Barcodes have been in general use since the the early 70s, but became prominent in the 80s and 90s. They are now everywhere from items in the grocery store or books in a bookshop, to virtually all items available for sale.

To the uninitiated barcodes can be something akin to magic. After all, the barcode is scanned and often the item is identified, it's price is shown and other information may be display on the cash register or computer. For the vast majority of applications, barcodes store just a single piece of information, usually some form of identification number. When the barcode is scanned, this code is read, and then used as the basis of a query to the connected computers software or database. This may seem at times counter-intuitive. Why not store all the information in the barcode? The reason for this is two fold. Firstly most barcode types can only store a small, finite amount of information, usually around 20-50 alphanumeric characters. So while the barcode could store, say a brief description and the price, imagine what would happen if the price changes, you would have to create a new barcode for every item where the price has changed, which for most applications would be horrendous.

Barcodes fall into two primary categories:

1D (one dimensional) or Linear
These barcodes are one dimensional and embed a simple numeric or alphanumeric string within them. Although there are many types, the most common are Code39, Code 128, EAN, UPC, PostBar and PostNet to name a few. Many of the ones here also have sub types, where the code embedded is expected to be a fixed length . Most bespoke applications would use Code 128, unless there is a specific need for something else.

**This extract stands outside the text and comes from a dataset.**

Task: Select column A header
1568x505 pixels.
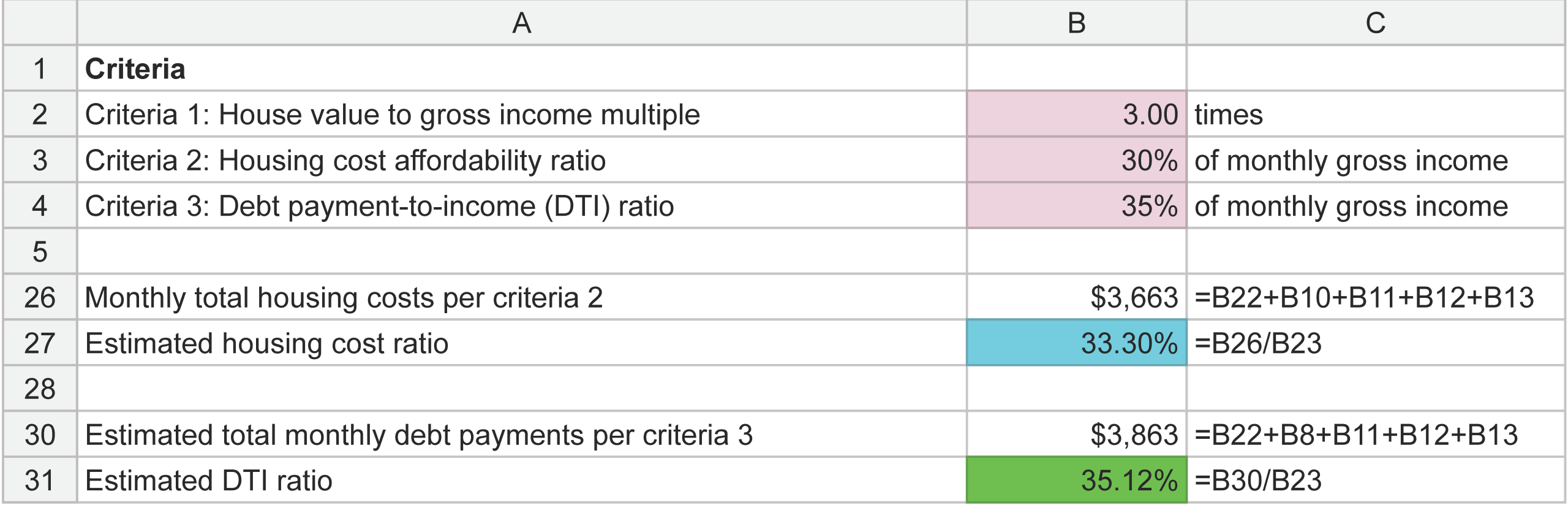Action: (521, 23)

2D (two dimensional) or Matrix
These barcodes are two dimensional and can embed much more information within them. The most commonly used are DataMatrix, QRCode, MaxiCode and PDF417. Again there are many other types too, but they usually have a more specialised use. There are numerous sub types, but a lot less than their 1D counterpart. This is probably because 2D barcodes are much newer. Most handheld applications use QR codes. This is because they can be printed in a very small form factor.

Generally there are 2 kinds of barcode code reader. 1D which usually utilise a laser beam when the trigger is pressed and 2D, which usually utilises what is known as an imager. Imagers in essence take a snapshot of the barcode and use internal software to analyse and decode the barcode. Barcode readers are usually tethered, which means they are connected to a computer via a USB cable. They can also be wireless, where there is a base station connected to the computer and the scanner communicates wirelessly with this, or they can utilise Bluetooth, which means they can be used with desktop computers, or phones, tablets and other mobile computers.